Van Ditthavong
There are a lot of ways to punch your ticket to Hollywood. The venerable casting-couch route. Chiseled, McDreamy-like good looks. Or perhaps a tight sweater and a fateful stop at a Sunset Boulevard soda-fountain counter, a la Lana Turner. For Steven Kutcher, the game changer was much less glamorous: Ten thousand or so male southern African desert locusts — schistocerca gregaria, to be exact. And flats of rye grass. Lots of rye grass.

Van Ditthavong
A little bit creepy? Oh, definitely. But fortunately for Kutcher, entomologist to the stars, his bravura performance as chief locust nanny and on-set consultant for Exorcist II: The Heretic, killed the room back in 1976. And to paraphrase a guy named Humphrey Bogart, what followed was the beginning of a beautiful friendship with directors and stars alike.
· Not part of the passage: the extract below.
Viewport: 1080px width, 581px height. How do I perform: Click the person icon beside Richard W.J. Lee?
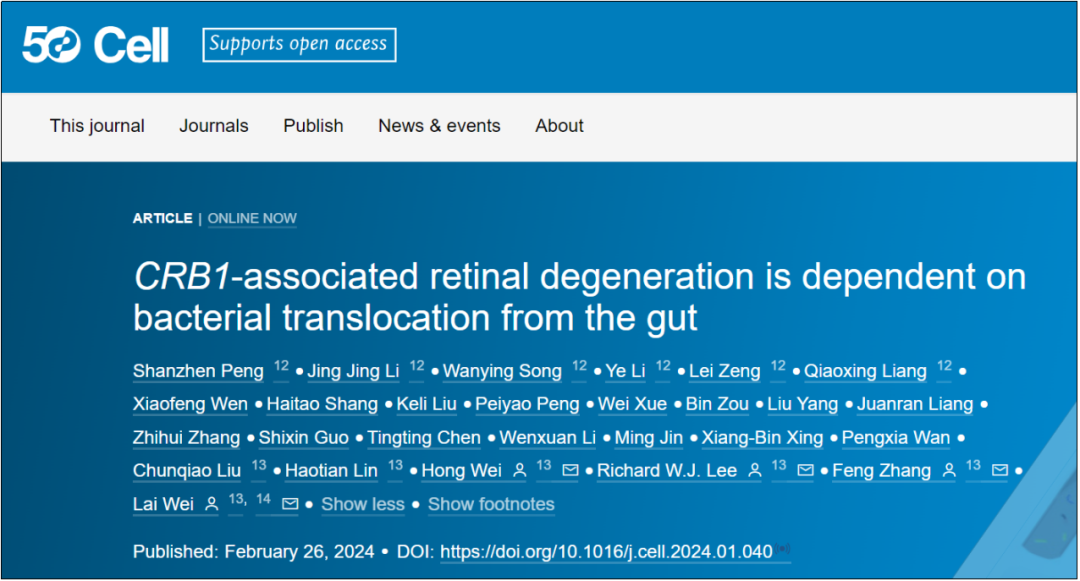click(754, 471)
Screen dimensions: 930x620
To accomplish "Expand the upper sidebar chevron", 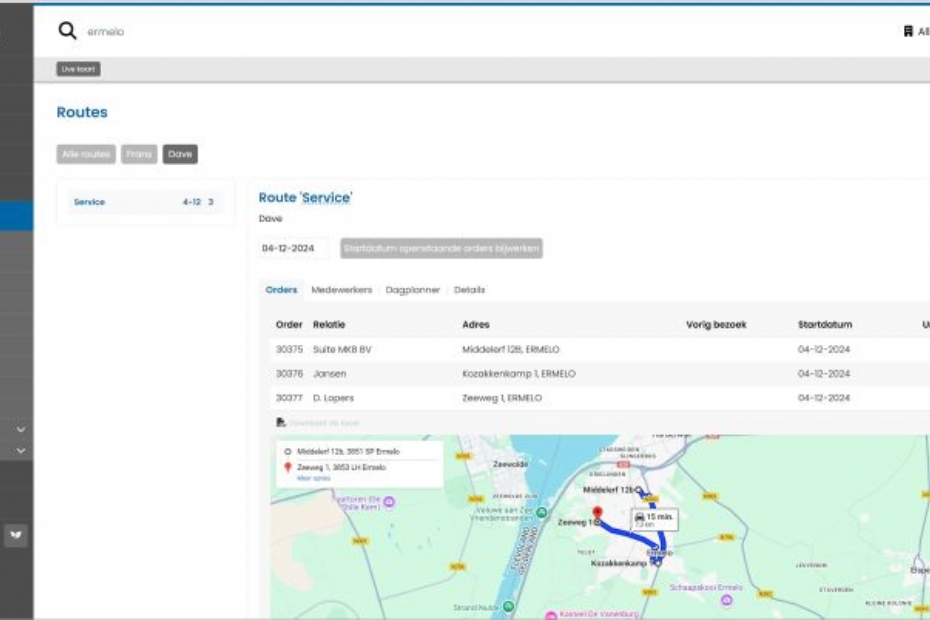I will point(21,430).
Kutcher doesn’t talk to the animals, but he sure can induce insects to do amazing things. As such, this bug whisperer has parlayed a nerdy fascination with insects into an unlikely and lucrative Hollywood career, rubbing elbows with stars like Richard Burton, Bette Midler and John Goodman, and directors like Steven Spielberg, Francis Ford Coppola and Sam Raimi.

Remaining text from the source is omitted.